Number of hit-and-run accidents in Indiana

Sadly, hit-and-run accidents involving motor vehicles are all too common in Indiana. In metropolitan settings, pedestrians and other road users are both common casualties in these types of accidents. The following data on hit-and-run incidents in 2020 are taken from the Indiana Crash Fact Book.

  • A total of 14% of accidents in the state of Indiana were hit-and-runs.
  • The rate of hit-and-run incidents was higher in urban areas.
  • Allen County had a hit-and-run rate of 23.2%, St. Joseph’s was 23.0%, Marion County was 20.7%, Vigo County was 20.1%, and Lake County was 19.6% in urban areas.
  • The months of March and April in Indiana saw the fewest hit-and-runs.

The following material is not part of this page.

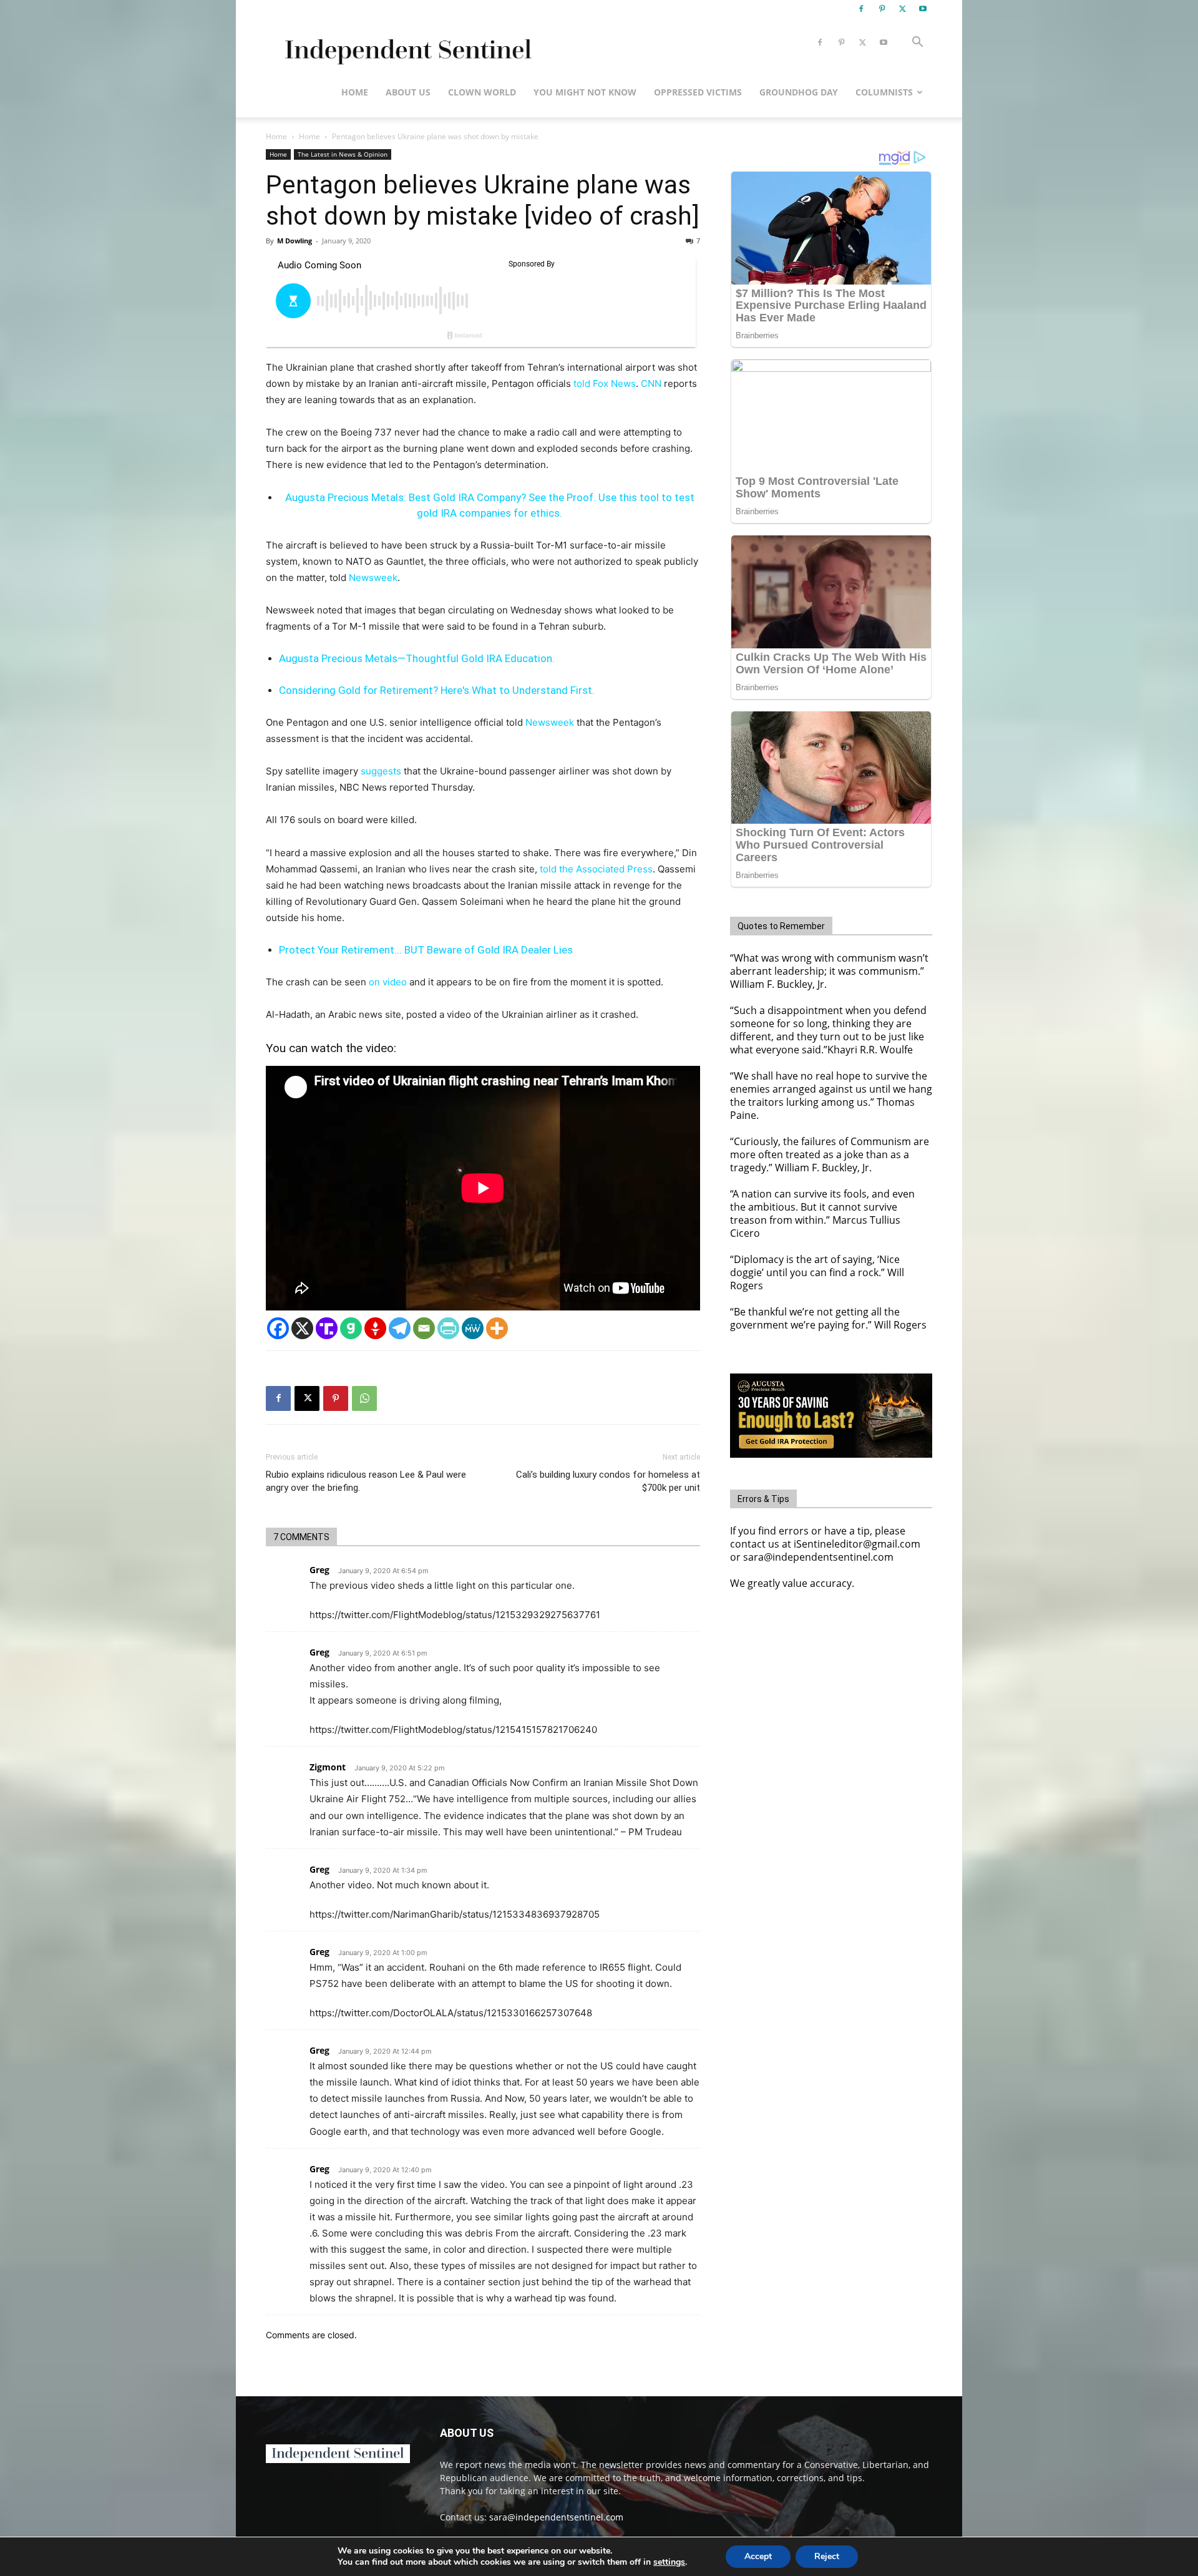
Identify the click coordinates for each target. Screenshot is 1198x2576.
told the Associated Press (596, 869)
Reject (826, 2556)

Hit-and-run legislation in Indiana

A hit-and-run driver in Indiana may be charged with a misdemeanor or felony, depending on the severity of the damage caused. Hit-and-run drivers in Indiana have ten days from the accident date to file a police report; after that time, they risk criminal prosecution under Indiana Code 9-26-1-1.1. After a hit-and-run, you could face misdemeanor charges like:

The incident would be classified as a Class A if just minor injuries were sustained. The maximum penalty for a Class A misdemeanor is $5,000 and/or up to a year in prison.

If no one was hurt, the accident is classified as Class B. Class B misdemeanor penalties can include up to six months in prison and a $1,000 fine.